[Given data]
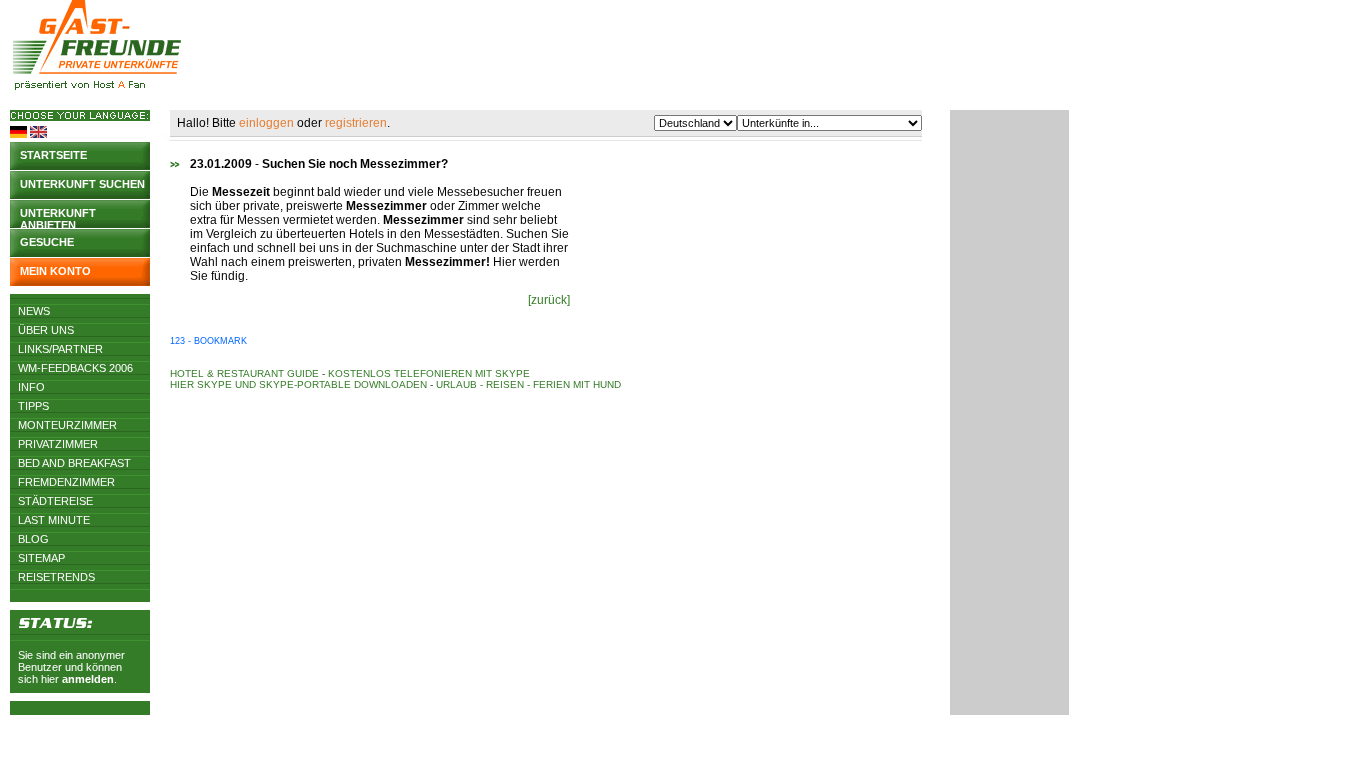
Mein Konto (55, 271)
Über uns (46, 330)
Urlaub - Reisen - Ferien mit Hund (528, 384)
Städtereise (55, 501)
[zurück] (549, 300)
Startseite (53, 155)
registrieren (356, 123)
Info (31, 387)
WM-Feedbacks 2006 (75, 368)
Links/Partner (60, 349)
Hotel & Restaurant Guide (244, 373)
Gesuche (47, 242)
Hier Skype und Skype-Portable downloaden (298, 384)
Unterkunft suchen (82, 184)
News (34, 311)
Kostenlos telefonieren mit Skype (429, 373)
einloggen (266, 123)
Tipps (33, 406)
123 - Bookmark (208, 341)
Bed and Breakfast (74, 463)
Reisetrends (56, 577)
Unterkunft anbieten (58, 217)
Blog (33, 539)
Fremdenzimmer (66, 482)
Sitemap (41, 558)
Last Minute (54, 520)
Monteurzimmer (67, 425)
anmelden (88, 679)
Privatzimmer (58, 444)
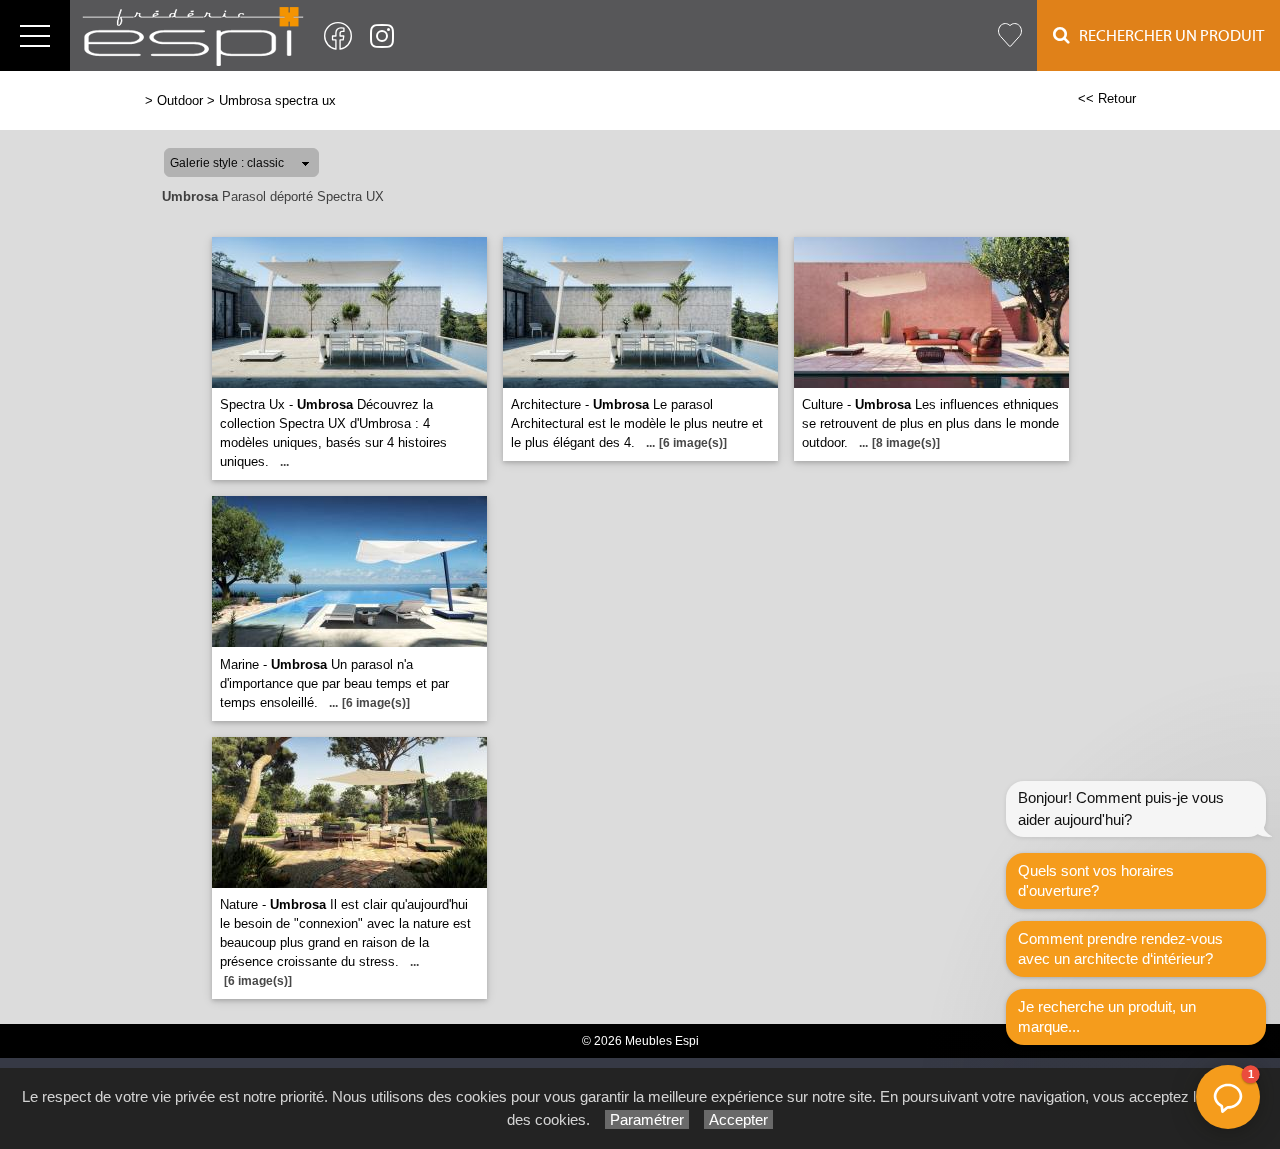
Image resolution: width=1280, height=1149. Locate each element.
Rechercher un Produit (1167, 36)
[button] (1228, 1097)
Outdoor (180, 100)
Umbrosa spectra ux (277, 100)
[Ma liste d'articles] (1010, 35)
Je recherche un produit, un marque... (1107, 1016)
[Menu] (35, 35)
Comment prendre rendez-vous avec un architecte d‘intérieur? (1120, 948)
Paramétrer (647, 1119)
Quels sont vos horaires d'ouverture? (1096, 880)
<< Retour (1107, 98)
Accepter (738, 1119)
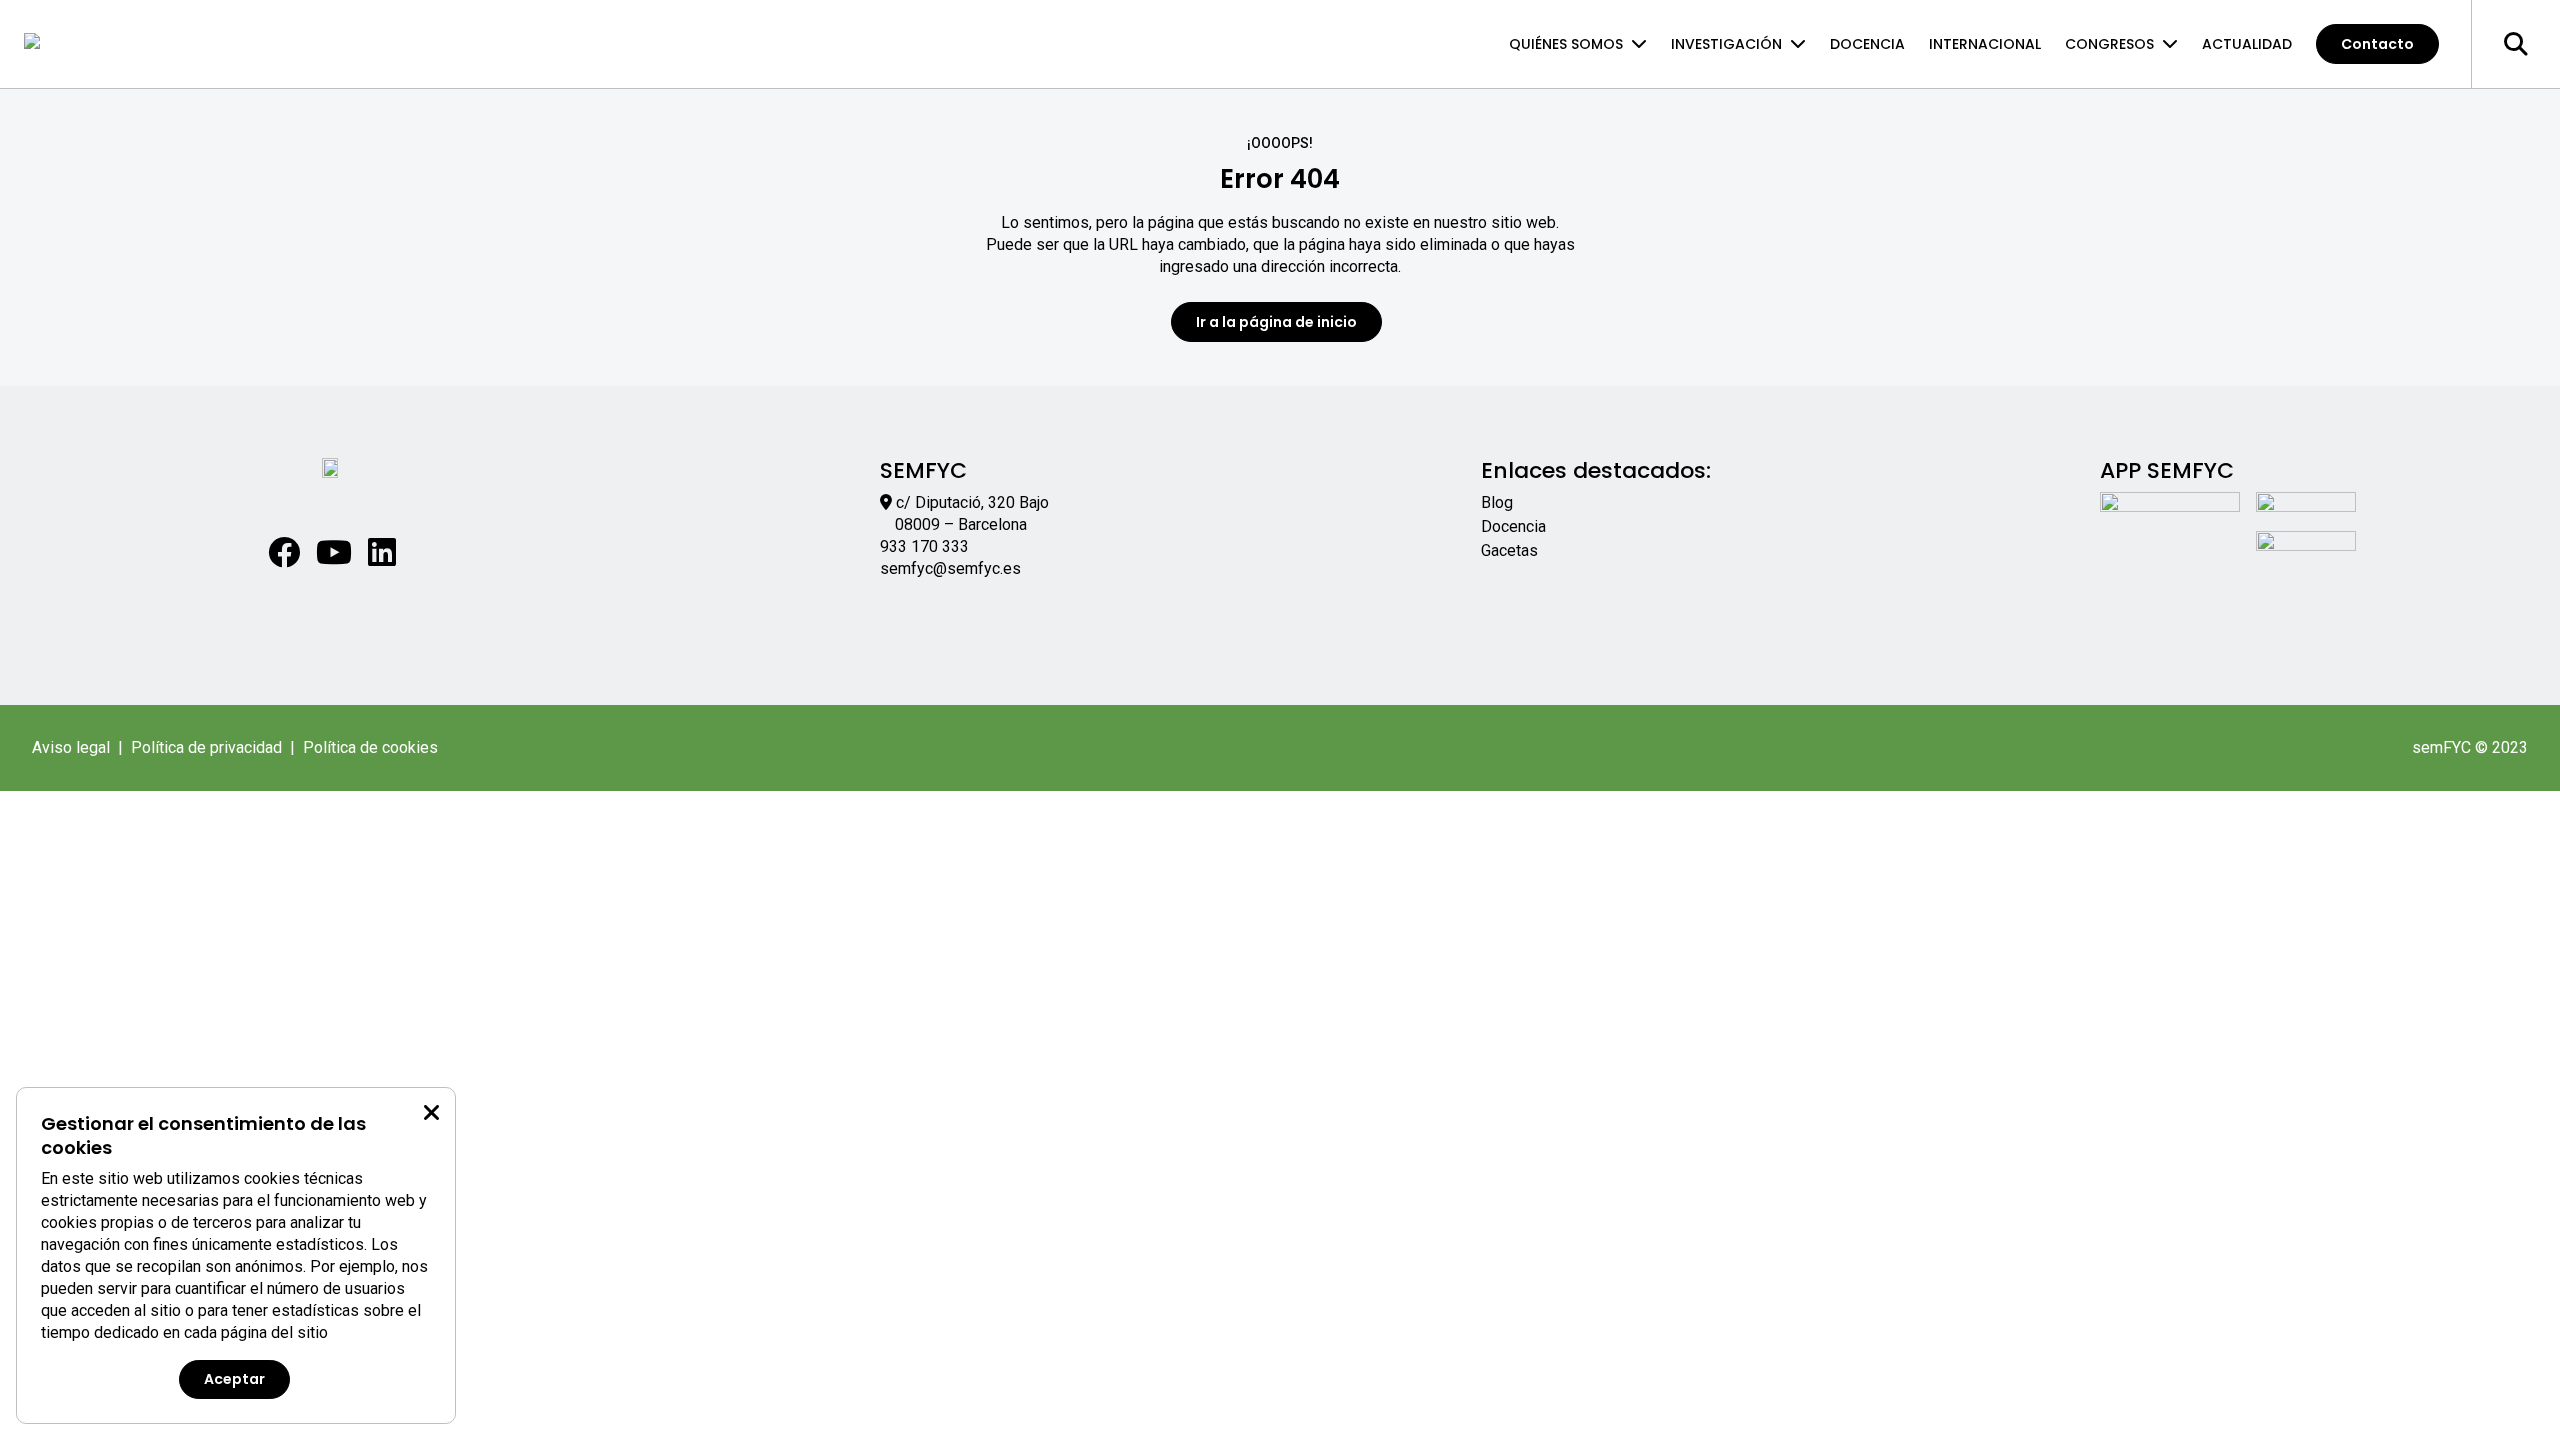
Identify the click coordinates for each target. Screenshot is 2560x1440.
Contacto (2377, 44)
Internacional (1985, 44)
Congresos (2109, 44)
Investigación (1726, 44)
[/Given data]
Work request: Working from the records above, write out verbatim only the lines from the line containing "Städtereise (55, 501)" through the line containing "Sitemap (41, 558)".

Task answer:
Städtereise (55, 501)
[zurück] (549, 300)
Startseite (53, 155)
registrieren (356, 123)
Info (31, 387)
WM-Feedbacks 2006 (75, 368)
Links/Partner (60, 349)
Hotel & Restaurant Guide (244, 373)
Gesuche (47, 242)
Hier Skype und Skype-Portable downloaden (298, 384)
Unterkunft suchen (82, 184)
News (34, 311)
Kostenlos telefonieren mit Skype (429, 373)
einloggen (266, 123)
Tipps (33, 406)
123 - Bookmark (208, 341)
Bed and Breakfast (74, 463)
Reisetrends (56, 577)
Unterkunft anbieten (58, 217)
Blog (33, 539)
Fremdenzimmer (66, 482)
Sitemap (41, 558)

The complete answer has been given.